A multiple-RAID backup server (May 2007-)
Summary
We keep a
description of the departmental backup system on our
Computing Wiki
The department has currently three RAID based systems (we call them diary's)
that serve as a backup
system for most of our data disks (basically the disks available in /n).
The idea is that as we grow, we either replace the capacity of the RAID disks,
and/or buy another RAID unit. The current backup system must scale in either case.
The backup system uses the standard rsync program to synchronize your
data to the backup disk.
Much like the automounted /n directories,
/n/backup provides the user with a transparent
interface to the backed up data on this multiple-RAID system. Disks are
mounted read-only, so you cannot delete files from the backup server, but permissions
are the same, so nobody can see files that you don't want them to see.
Current April 2020 layout: (a total of 121TB)
/dev/md126 xfs 28T 16T 12T 59% /backup1
/dev/sdb xfs 37T 29T 7.6T 80% /backup2
/dev/sda xfs 26T 16T 9.7T 63% /backup3
/dev/sdb xfs 20T 11T 8.6T 56% /backup4
Additional User Tips
Our disk/tape backup system is not 100% foolproof (but we try) and here are some tips
on improving your personal data even more.
Probably the most important lacking feature is
preserving every version of every file you create (though this is for a good reason).
However, for a small number of files (typically the ones you edit manually) you
may have a good reason to want to have this capability.
Some technical background
The raid servers are named diary1, diary2, and diary3. On each of these a raid disk
is mounted as /backup1 and /backup2 resp., within which a backup directory
houses all disks in the following hierarchy:
diaryN:/backupN/backup/host/disk
where N=1,2,....
Some other administrative directories are present as well (e.g. /backupN/attick).
Currently diary3 also has /backup4. This obviously
complicates the schema when diary4 will be
added to the system.
Currently the backup program is written in python, and is
controlled by a simple ascii table with two active columns
host:/disk backup-id
e.g.
chara:/chara4 1
hammer:/archive 0
sol:/sol -4
meaning that chara:/chara4 is physically backed up on diary1.astro.umd.edu
(i.e. in diary1:/backup1/backup/chara/chara4). A 0 in the 2nd column will
skip that specific disk. A negative number means the backup system also skips
it, but something else Kevin is doing is important.
In addition, any diskname that ends in "nb"
(e.g. /chara//chara6nb) will not be backed up to the diary system. Treat
them like scratch disks.
Logfiles of the nightly backups are currently stored in textual format
here.
Caveats and future improvements
- since backups are done in finite time, there is no true snapshot status.

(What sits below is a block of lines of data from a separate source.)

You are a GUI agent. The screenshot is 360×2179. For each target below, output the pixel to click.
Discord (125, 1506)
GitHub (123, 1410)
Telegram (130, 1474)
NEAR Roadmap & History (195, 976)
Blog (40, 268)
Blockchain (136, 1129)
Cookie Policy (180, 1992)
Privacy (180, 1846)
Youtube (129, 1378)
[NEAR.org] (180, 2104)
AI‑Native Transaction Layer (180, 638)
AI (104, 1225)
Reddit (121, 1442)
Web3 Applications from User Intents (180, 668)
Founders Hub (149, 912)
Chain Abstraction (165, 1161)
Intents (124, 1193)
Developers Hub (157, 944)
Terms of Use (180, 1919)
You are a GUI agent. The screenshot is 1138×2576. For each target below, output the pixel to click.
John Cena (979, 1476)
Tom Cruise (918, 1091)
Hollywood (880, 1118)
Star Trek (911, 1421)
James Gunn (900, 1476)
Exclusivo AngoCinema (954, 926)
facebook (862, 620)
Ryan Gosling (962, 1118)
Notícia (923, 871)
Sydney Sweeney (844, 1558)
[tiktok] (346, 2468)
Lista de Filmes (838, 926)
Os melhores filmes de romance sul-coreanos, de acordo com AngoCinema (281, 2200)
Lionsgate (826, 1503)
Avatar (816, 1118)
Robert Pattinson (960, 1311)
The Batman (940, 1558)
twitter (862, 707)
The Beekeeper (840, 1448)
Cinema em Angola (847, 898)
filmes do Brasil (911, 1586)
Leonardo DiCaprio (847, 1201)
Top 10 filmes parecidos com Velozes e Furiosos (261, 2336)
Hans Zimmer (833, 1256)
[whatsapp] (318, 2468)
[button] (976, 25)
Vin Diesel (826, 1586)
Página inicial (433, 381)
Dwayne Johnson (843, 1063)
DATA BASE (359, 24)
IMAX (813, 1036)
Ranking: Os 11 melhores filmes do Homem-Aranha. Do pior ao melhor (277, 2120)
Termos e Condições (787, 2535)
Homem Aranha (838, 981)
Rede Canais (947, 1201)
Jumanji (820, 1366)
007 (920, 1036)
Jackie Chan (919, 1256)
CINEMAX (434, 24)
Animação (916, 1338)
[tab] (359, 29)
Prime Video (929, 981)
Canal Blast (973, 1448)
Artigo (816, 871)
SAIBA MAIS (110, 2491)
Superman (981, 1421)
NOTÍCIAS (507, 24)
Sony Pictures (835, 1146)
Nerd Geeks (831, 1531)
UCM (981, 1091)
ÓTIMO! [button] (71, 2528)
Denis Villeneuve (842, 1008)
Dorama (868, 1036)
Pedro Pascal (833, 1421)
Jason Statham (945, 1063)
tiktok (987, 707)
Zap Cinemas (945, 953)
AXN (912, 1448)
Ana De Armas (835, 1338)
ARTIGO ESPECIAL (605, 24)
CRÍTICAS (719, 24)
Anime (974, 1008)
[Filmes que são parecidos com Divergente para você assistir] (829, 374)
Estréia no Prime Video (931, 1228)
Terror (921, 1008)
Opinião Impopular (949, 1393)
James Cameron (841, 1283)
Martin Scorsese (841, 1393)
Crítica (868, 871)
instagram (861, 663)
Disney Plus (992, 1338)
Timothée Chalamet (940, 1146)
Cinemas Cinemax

They generally start at 1am and depending on the daily activity could take a few hours.
- diary2 is currently running an older version of linux
- directories such as earth:/var/spool/mail wind up on /backup2/backup/earth/mail
- incremental backups are done nightly at 1am, and sunday 1am the backups are mirrored
and you loose all backups.
- this sawtooth pattern can be flattened with a program like
dirvish, which use rsync and unix hard links to write
true snapshots, at
the potential cost of a large number of inodes and diskspace.
This is being looked into now if it will work for us.
- Other dirvish-like options: rsnapshot,
flyback.
- implement a Time Machine like option (likening the one in MacOS 10.5), e.g.
FlyBack
- use one tape for daily incremental tape backups, the other for regular full backups?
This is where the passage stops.